EXCERPTED PASSAGE >>
= Beginning of Section =

Trontelj’s work in clinical neurophysiology focused on disorders of nerves and muscles. In the 1970s, he co-developed single fibre electromyography, a revolutionary method which is still part of the standard diagnostic armamentarium of all major medical centres. He introduced clinical neurophysiology during a number of visits in Kuwait (1978–1994).

Most of hiss research was in the physiology and disorders of neuromuscular transmission, spinal and brainstem reflexes, pain, and the criteria of brain death. He has received Yugoslavia's National Prize for Scientific Research, and an honorary title of an Ambassador of the Republic of Slovenia in Science.

==Work in bioethics==

From 1995 to 2013, Trontelj chaired the National Medical Ethics Committee of Slovenia and served as the Slovenian delegate to the Steering Committee on Bioethics (CDBI) of the Council of Europe. As a member of the Working Party on biomedical research, he participated in the drafting of the Additional Protocol on Biomedical Research to the Oviedo Convention. For two consecutive terms he served as a member of the CDBI Bureau. In 2010, he was nominated to UNESCO's International Bioethics Committee.

= End of Section =

Data items
= Beginning of Section =

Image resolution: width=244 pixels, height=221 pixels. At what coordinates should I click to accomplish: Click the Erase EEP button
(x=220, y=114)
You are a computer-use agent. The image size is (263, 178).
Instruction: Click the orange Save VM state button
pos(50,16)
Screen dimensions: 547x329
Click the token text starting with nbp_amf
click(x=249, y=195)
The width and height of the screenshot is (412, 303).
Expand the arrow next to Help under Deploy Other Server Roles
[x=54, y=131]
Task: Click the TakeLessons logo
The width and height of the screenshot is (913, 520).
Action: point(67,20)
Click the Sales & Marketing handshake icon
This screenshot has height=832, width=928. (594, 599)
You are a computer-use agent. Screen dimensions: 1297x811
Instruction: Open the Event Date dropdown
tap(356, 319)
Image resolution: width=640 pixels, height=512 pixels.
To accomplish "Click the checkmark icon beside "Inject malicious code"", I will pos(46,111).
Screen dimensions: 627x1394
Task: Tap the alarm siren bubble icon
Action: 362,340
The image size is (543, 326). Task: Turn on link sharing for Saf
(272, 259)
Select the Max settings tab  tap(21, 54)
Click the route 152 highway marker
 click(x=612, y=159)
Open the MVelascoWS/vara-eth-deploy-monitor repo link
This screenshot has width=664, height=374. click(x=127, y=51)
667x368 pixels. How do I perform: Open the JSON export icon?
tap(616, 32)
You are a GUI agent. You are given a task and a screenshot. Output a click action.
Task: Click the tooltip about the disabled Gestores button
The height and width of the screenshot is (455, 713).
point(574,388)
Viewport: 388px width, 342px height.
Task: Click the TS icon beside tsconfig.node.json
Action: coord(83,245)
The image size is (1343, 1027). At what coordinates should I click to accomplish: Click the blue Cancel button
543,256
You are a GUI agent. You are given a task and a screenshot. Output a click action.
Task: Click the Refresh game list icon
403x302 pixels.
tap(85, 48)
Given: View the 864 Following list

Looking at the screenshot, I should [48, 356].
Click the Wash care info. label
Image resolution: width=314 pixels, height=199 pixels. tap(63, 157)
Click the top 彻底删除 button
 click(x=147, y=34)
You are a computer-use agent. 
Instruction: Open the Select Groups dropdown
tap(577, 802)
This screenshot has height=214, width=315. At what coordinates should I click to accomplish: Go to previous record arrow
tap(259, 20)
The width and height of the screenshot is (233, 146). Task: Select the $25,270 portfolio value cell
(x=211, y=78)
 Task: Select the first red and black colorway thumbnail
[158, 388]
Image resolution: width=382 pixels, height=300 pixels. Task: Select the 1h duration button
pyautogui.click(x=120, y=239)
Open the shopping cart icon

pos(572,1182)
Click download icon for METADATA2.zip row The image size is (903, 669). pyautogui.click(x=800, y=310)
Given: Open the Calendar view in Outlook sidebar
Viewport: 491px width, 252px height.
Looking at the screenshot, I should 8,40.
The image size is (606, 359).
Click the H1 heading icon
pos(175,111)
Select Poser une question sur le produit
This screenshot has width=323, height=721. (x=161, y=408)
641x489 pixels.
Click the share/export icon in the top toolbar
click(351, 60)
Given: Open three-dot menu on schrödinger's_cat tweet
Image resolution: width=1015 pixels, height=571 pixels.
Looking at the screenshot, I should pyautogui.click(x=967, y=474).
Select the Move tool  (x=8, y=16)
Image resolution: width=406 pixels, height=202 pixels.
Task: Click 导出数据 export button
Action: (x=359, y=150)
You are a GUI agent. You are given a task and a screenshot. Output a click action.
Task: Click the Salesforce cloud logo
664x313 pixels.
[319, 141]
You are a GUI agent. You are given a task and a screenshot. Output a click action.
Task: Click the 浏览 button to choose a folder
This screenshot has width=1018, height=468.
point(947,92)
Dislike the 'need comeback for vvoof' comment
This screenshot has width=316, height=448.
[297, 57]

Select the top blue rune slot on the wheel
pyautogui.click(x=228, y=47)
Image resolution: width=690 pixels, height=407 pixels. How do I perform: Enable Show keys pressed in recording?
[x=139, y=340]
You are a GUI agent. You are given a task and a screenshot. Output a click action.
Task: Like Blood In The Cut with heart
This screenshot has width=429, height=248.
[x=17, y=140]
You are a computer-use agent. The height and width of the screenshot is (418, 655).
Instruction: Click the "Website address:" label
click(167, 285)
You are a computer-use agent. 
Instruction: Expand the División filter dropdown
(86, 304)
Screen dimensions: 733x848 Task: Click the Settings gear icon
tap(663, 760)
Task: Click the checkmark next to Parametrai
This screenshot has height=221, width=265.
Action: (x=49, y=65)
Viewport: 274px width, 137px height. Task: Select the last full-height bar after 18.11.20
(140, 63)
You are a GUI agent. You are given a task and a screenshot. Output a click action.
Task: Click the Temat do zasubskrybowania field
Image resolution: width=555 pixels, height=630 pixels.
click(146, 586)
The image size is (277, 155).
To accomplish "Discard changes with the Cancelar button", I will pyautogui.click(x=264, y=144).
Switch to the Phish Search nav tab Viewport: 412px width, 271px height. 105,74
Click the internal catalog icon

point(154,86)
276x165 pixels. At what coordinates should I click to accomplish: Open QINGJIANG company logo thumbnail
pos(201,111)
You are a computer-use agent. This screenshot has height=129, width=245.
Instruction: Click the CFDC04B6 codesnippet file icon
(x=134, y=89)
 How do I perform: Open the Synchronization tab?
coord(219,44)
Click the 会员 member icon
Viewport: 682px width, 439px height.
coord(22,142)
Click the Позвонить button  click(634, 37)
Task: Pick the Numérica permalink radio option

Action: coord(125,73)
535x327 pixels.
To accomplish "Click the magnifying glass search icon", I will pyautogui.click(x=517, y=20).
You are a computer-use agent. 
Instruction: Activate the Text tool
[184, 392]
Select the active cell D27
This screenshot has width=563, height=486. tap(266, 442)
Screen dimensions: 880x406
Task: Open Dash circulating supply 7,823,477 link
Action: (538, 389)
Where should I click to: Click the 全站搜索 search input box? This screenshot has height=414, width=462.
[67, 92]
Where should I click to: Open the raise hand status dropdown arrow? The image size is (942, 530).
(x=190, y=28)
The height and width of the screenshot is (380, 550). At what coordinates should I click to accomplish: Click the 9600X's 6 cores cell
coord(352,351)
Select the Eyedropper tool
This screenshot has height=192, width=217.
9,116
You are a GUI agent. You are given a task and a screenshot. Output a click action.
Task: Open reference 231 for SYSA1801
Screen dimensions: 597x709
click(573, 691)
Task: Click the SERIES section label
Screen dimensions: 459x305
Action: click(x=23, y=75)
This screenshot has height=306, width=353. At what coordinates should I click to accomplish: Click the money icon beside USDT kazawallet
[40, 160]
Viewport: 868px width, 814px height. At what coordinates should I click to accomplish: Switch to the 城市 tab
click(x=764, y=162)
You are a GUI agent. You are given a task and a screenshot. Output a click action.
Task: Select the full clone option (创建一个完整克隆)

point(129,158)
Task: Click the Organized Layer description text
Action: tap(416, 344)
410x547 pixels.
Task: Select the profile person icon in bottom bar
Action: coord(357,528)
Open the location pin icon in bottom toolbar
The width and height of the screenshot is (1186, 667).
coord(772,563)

= End of Section =

WHAT TO PRODUCE >>
In the passage about Trontelj, what method did he help develop in the 1970s?

ANSWER TO THE EXERCISE >>
Single fibre electromyography.